Yaltaye Mulusew W, Zhao Yingqi, Zhan Kuo, Bozo Eva, Xin Pei-Lin, Farrahi Vahid, De Angelis Francesco, Huang Jian-An
Research Unit of Health Sciences and Technology, Faculty of Medicine, University of Oulu, Aapistie 5 A, 90220 Oulu, Finland.
Research Unit of Disease Networks, Faculty of Biochemistry and Molecular Medicine, University of Oulu, Aapistie 5 A, 90220 Oulu, Finland.
J Phys Chem Lett. 2025 Aug 21;16(33):8418-8426. doi: 10.1021/acs.jpclett.5c01753. Epub 2025 Aug 8.

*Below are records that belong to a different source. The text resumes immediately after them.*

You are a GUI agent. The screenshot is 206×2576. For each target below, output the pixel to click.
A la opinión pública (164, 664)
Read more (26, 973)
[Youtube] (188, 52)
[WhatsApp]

Single-molecule detection of post-translational modifications (PTMs) such as phosphorylation plays a crucial role in early diagnosis of diseases and therapeutics development. Although single-molecule surface-enhanced Raman spectroscopy (SM-SERS) detection of PTMs has been demonstrated, the data analysis and detection accurracies were hindered by interference from citrate signals and lack of reference databases. Previous reports required complete coverage of the nanoparticle surface by analyte molecules to replace citrates, hampering the detection limit. Here, we developed a high-accuracy SM-SERS approach by combining a plasmonic particle-in-pore sensor to collect SM-SERS spectra of phosphorylation at Serine and Tyrosine, k-means-based clustering for citrate signal removal, and a one-dimensional convolutional neural network (1D-CNN) for phosphorylation identification. Significantly, we collected SM-SERS data with submonolayer analyte coverage of the particle surface and discriminated the phosphorylation in Serine and Tyrosine with over 95% and 97% accuracy, respectively. Finally, the 1D-CNN features were interpreted by a one-dimensional gradient feature weight and SM-SERS peak occurrence frequencies.
对磷酸化等翻译后修饰(PTM)进行单分子检测在疾病早期诊断和治疗方法开发中起着至关重要的作用。尽管已经证明了通过单分子表面增强拉曼光谱(SM-SERS)检测PTM,但数据分析和检测准确性受到柠檬酸盐信号干扰以及缺乏参考数据库的阻碍。先前的报告要求分析物分子完全覆盖纳米颗粒表面以取代柠檬酸盐,这限制了检测限。在此,我们开发了一种高精度的SM-SERS方法,该方法结合了等离子体孔内颗粒传感器来收集丝氨酸和酪氨酸磷酸化的SM-SERS光谱,基于k均值的聚类用于去除柠檬酸盐信号,以及用于磷酸化识别的一维卷积神经网络(1D-CNN)。值得注意的是,我们收集了颗粒表面亚单层分析物覆盖的SM-SERS数据,并分别以超过95%和97%的准确率区分了丝氨酸和酪氨酸中的磷酸化。最后,通过一维梯度特征权重和SM-SERS峰出现频率对1D-CNN特征进行了解释。